The calculator will be accessible through the County Web site at www.montgomerycountymd.gov/estimatedtax. By simply entering the address of a residence, the approximate tax obligation of a potential new homeowner will be available within seconds.
“It is crucial that homebuyers know what they will owe in property taxes before they put any money down so that they can make an informed decision about whether they can afford the house,” said Councilmember Andrews. “Most homebuyers are unaware that property tax bills are typically jumping thousands of dollars when a home changes ownership. I am pleased that Montgomery County is the first jurisdiction in Maryland to empower homebuyers with this important information.”
Andrews’ bill addresses a common problem in Montgomery County that has arisen during the era of swiftly rising residential property values. Although the State of Maryland re-assesses residential properties every three years, the taxable assessment on a specific property is capped at a 10 percent maximum increase per year, unless the home changes ownership. Under this scenario, although the assessed value of a home could increase by 70 percent or more, the annual property tax paid by the homeowner will not increase by more than 10 percent a year (unless property tax rates are increased). However, when the home is sold, the new owner will pay tax based on 100 percent of the taxable assessed value for that year, often resulting in a difference of thousands of dollars between what the former owner would have paid in property taxes and what the new owner must pay.

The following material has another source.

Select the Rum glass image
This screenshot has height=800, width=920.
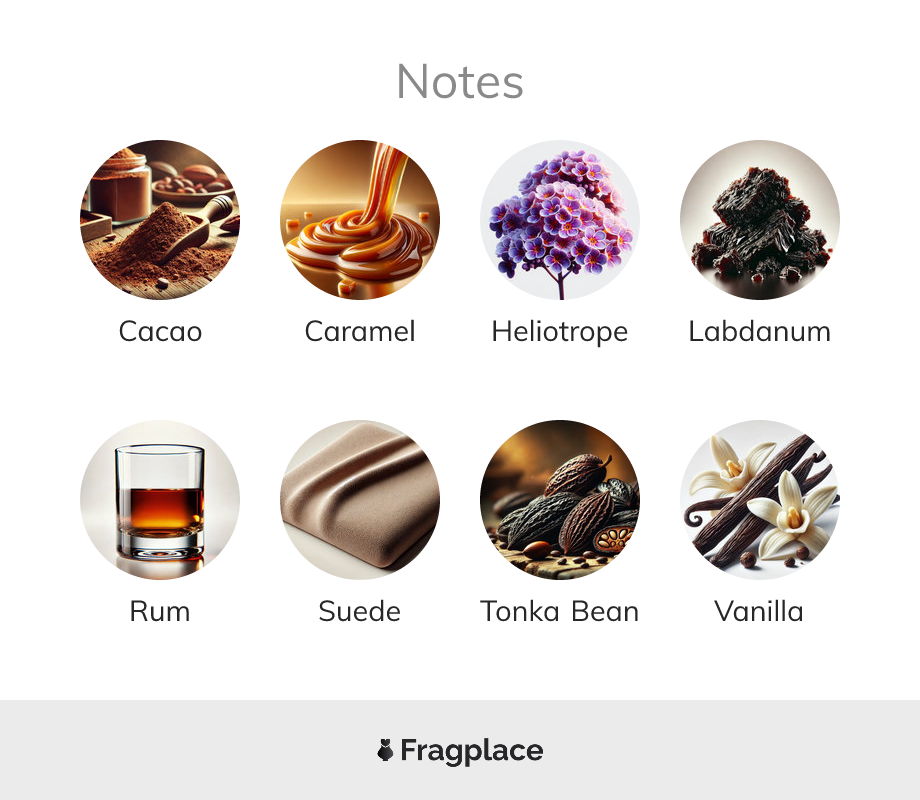point(160,499)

For example, a home on Mateny Hill Road in Germantown was advertised for sale in late 2007 for $565,000, with taxes listed at $2,049. However, someone purchasing the home would have faced a tax bill of $4,728 for Fiscal Year 2009, the first full tax year after they moved in, based on the home’s taxable assessment multiplied by current property tax rates. By contrast, if the house were not for sale, the current owners’ tax bill for FY09 would be $2,680, more than $2,000 less.
“A home buyer should receive the most accurate information possible when buying a home,” said County Executive Leggett. “This new law will ensure that these disclosures prevent purchasers from receiving information about property taxes that may not be correct. A user-friendly, estimated property tax calculator available online will help sellers comply with this law.”
Andrews, who said he hopes this bill becomes a model for counties statewide to adopt, said the situation is particularly trying for homebuyers who have calculated whether the home they want to buy is affordable based on their income.
The bill requires that home sellers include information on certain written or electronic material advertising the home (including on fliers at open houses) the approximate property taxes a new owner would owe in the first full tax year after they purchase the home. The estimate is based on all applicable property tax rates in force at the time the advertising material is produced. The information would not have to be included in small print ads, such as classified newspaper ads, or as part of certain Internet advertising.
The County’s Office of Consumer Protection will enforce the law. The Department of Technology Services worked to create the calculator.
The County law does not apply to the municipalities of Barnesville, Kensington, Poolesville or Rockville. However, those jurisdictions can adopt similar consumer protection measures regarding home sales within their borders.